Right to the point, I see.

She follows up that revelation with a long, drawn-out silence that tells me exactly how mad she is that I’m on tour with Sparrow. It’s a pointed silence, the kind I dare not interrupt lest I poke the already enraged bear.

“Imagine my surprise,” she says, audibly drumming her nails, “when T.O. called to tell me he shot my daughter for a tour, only, maybe not my daughter? Some Mari Gold person? Honestly, Penny, are you that ashamed of your family?”

“No.” Not ashamed, exactly.

“How you managed to get all the way onto a tour, a tour with Sparrow I might add, without my knowledge is…I don’t even have the words for it.”

I roll out of my bunk and stumble into the empty front lounge.

“You know how Nashville can be. It just sort of happened.”

And I’m an all-the-way adult who can make my own decisions, I don’t say. I don’t need your permission, I don’t say. You’re so uninvolved in my life I was able to get on a major tour without you knowing, I don’t say.

“But why did it have to happen with Sparrow?” she asks, beyond irritated.

“This is something I wanted. Something I needed to do on my own.”

“As Mari Gold.”

“I thought, you know, given Sparrow’s?—”

The bunk door slides open and Mateo stumbles out rubbing his eyes.

“Hang on,” I tell her. “Morning, Mateo.”

“Morning,” he murmurs before laying down on the couch, eyes closed.

“Mom, give me a second to get off the bus.”

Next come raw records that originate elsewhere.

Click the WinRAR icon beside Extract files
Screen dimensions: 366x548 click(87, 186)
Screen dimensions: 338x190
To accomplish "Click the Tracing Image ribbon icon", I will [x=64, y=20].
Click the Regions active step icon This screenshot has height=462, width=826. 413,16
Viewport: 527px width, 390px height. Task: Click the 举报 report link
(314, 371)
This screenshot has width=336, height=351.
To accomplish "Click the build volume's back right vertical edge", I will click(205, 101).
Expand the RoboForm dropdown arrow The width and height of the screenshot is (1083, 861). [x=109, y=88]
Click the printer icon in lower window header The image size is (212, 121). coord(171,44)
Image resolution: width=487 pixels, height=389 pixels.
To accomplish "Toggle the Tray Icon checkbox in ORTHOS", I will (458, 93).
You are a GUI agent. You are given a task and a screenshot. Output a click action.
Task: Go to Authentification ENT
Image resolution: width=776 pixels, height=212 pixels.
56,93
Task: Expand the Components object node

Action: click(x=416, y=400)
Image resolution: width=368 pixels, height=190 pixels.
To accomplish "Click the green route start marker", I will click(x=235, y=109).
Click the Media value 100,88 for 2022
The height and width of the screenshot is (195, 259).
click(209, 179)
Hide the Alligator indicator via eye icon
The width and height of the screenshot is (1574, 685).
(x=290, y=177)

I go back to my bunk and fish my slides out from under my twisted comforter while she huffs with impatience. Out in the sunshine, I pace back and forth in the parking lot, phone to my ear, hand in my hair.

“When I heard Sparrow was auditioning people to open their tour, I was curious, sure. Given our family history, which I don’t technically know by the way, I figured it would be best if I didn’t use my real name.”

“Deacon and Don recognized you, surely?”

“If they have, they haven’t said anything.”

I leave out the part that it was Don Sparrow who invited me to the audition.

“But you’ve talked to them? Spent time with them?”

I can hear it in her voice. She’s scared I already know the thing I still don’t know. “Nothing more than short hellos. You know how tours go. The headliner never has time for the opener.”

She pauses again, letting the moment simmer.

“Mom, just tell me about whatever happened between my father and the Sparrow brothers. Maybe it’s not such a big deal. Besides, I’m proud of myself for earning my way onto this tour. Have you seen any of the livestreams? It’s going really well.”

She sighs deeply. “I’ll have to rearrange some things but I’ll get out to a show as soon as I can. Clear this up.”

“There’s nothing to clear up. I’m fine. Great, actually.”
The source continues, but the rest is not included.